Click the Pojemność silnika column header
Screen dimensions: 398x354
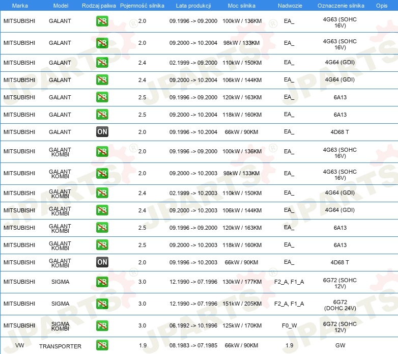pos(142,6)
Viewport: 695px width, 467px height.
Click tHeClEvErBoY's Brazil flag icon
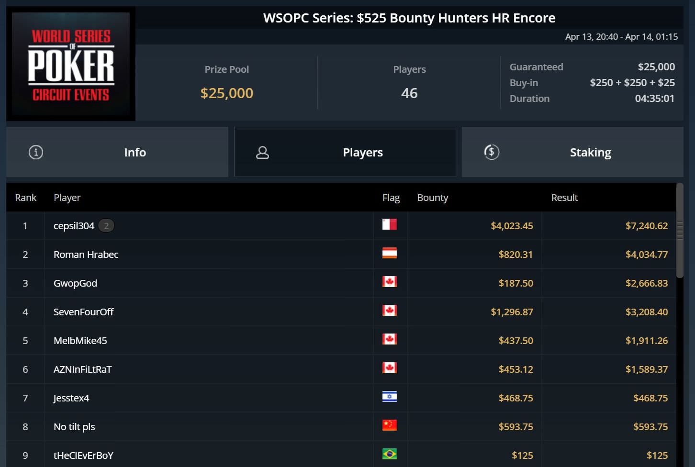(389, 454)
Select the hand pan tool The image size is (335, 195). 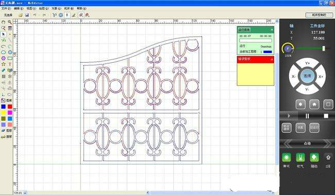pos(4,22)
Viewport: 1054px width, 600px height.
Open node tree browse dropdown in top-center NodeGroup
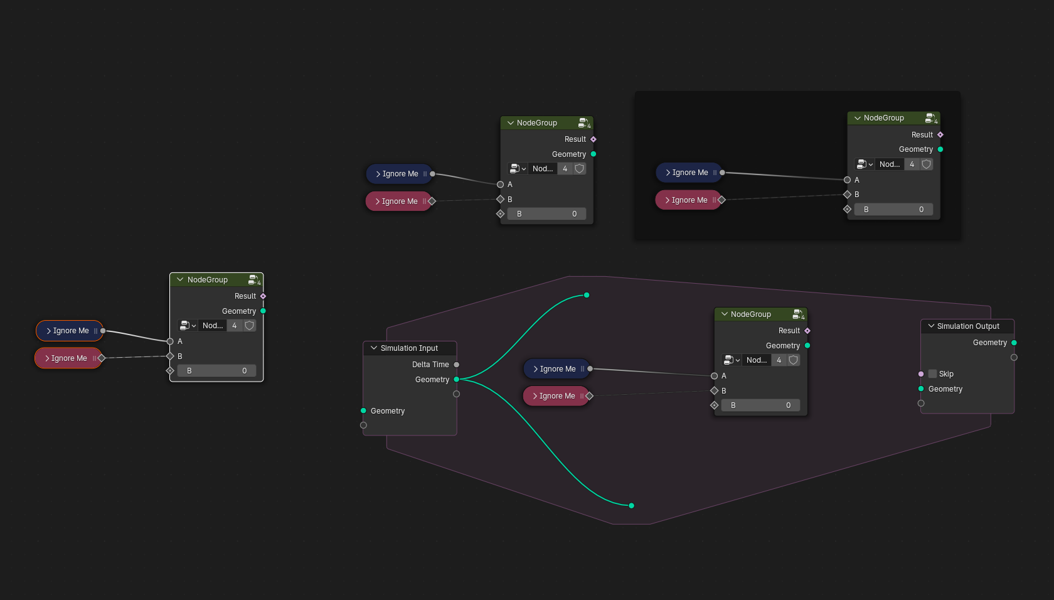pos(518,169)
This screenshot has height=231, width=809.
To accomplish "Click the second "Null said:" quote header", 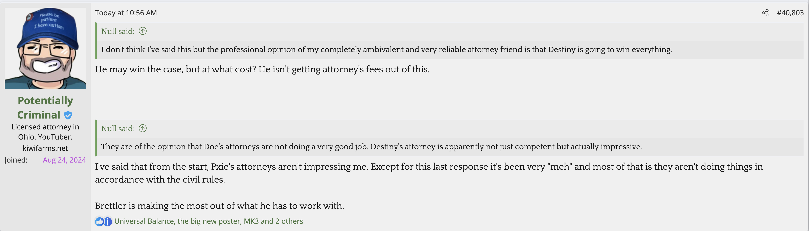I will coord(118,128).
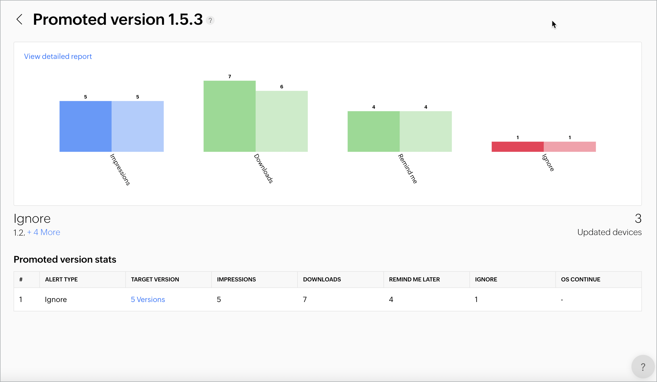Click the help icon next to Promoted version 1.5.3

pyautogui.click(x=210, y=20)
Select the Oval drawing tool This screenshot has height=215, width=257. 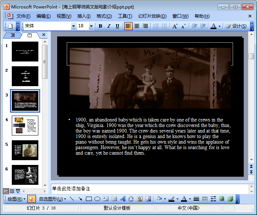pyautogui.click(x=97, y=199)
= = = = =
• _Exercise instructions_
Name the number of lines in the listing that contain the word "Viewport", and only that number.

• _Result below_
2